I am of course presuming that this is the last NBA Live title for the current consoles. I could be wrong. Who knows, maybe EA Sports is able to squeeze out some more milk next year. I for one hope not, as this version is clearly showing that the end is near. It’s not a blind copy though with only some needed adjustments to the rosters. EA is serving us a totally new gameplay feature called: Freestyle superstars. It’s a sort of addition to the freestyle gameplay that experienced players have already gotten used to. In each team you’ll find specialist in certain areas such as: shooting, dunking, blocking and stealing. When you hold down the left shoulder button on your Xbox controller and simultaneously press X, Y, B or A your player will perform a special move depending on his specialty. When you’re for instance playing with Steve Nash (probably one of the best point guards in the league) and you perform such a move, good ol’ Steve will steal the show and make a behind the back, between the legs, no look pass to another teammate.
This not only looks great but it also boosts the arcade feeling of the game.

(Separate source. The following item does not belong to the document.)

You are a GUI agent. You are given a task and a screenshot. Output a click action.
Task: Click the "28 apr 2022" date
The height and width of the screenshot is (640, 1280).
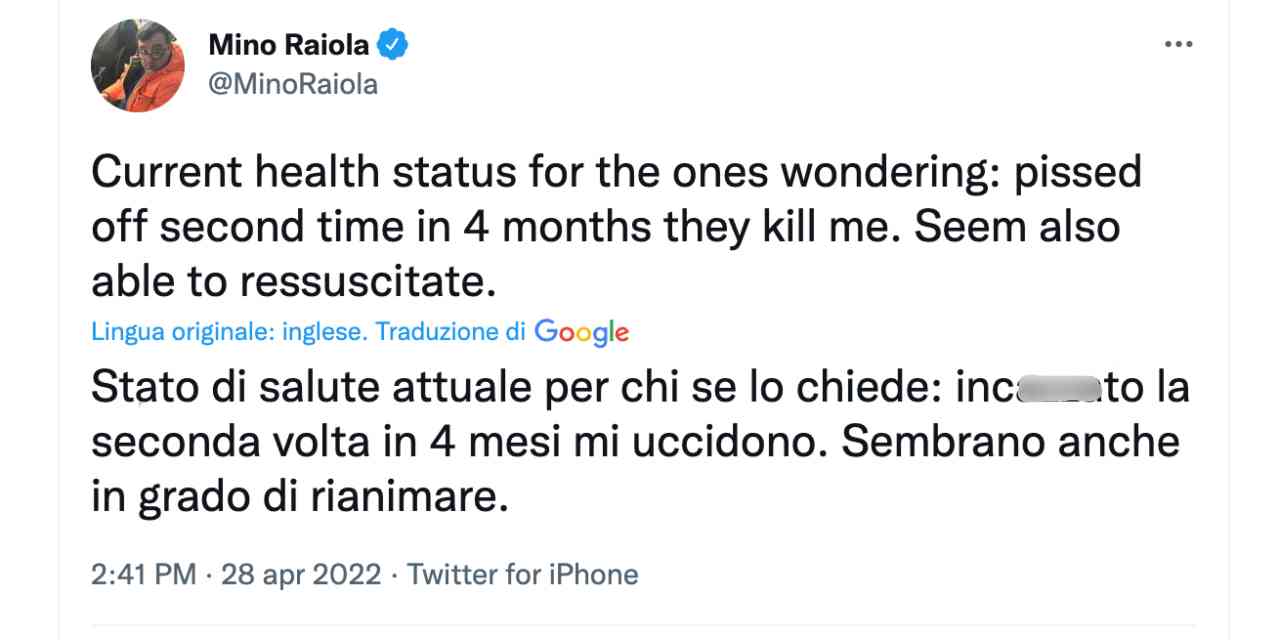pos(301,575)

It’s really easy to score when playing with a “Highflyer” or “Sharpshooter”. When you find yourself ten points behind, you just throw every pass to your three point shooter, perform a superstar move and the ball is likely to hit the cotton. Aside from this, the AI of the opponent has been adapted too. It’s finally possible to make a fast break, when your difficulty level is set to all-star or superstar. This makes the defense of the opponent feel much more realistic. They’re not supernatural anymore. However it’s not like taking candy from a baby all the time. The game’s difficulty still offers plenty of challenge to experienced players.
The fact that the arcade gameplay is even more apparent is bothering me though. I often felt like I was playing a game of kick and rush soccer from the Premier League. Steal the ball; throw it to your best dunker and finish of with a highflying slam. This is making the game less deep and it’s more of a five against five version of NBA Street rather than a simulation of the real deal. I prefer the gameplay of the NBA2K titles which asks for a little more strategy and tactics, but hey that’s just me.

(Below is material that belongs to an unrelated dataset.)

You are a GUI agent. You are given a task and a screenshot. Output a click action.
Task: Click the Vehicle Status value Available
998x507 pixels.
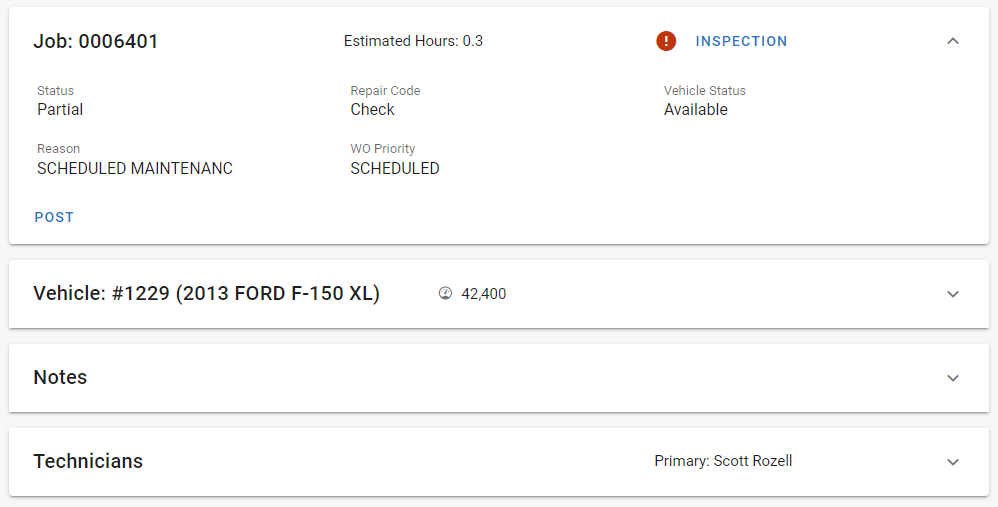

The addition of the freestyle superstars is obviously the biggest but there are more, subtle changes made to this installment as well. The dynasty mode for one has been tweaked a bit with the possibility to assemble assistants, trainers and scouts to give the game a more manager feel. Thank god they didn’t go to far in this because I can’t imagine anyone looking forward to a basketball manager game. You’ll never be stuck staring at boring statistics too long and you always have the chance to just skip the whole manager part. As such, it’s not really worth mentioning, is it? Aside from this you’ll also see some old familiar faces such as the last year introduced All-Star Weekend which is actually two mini-games in one, namely the three point shootout and the dunk contest. They’re both fun to play and give you some variation during the long season.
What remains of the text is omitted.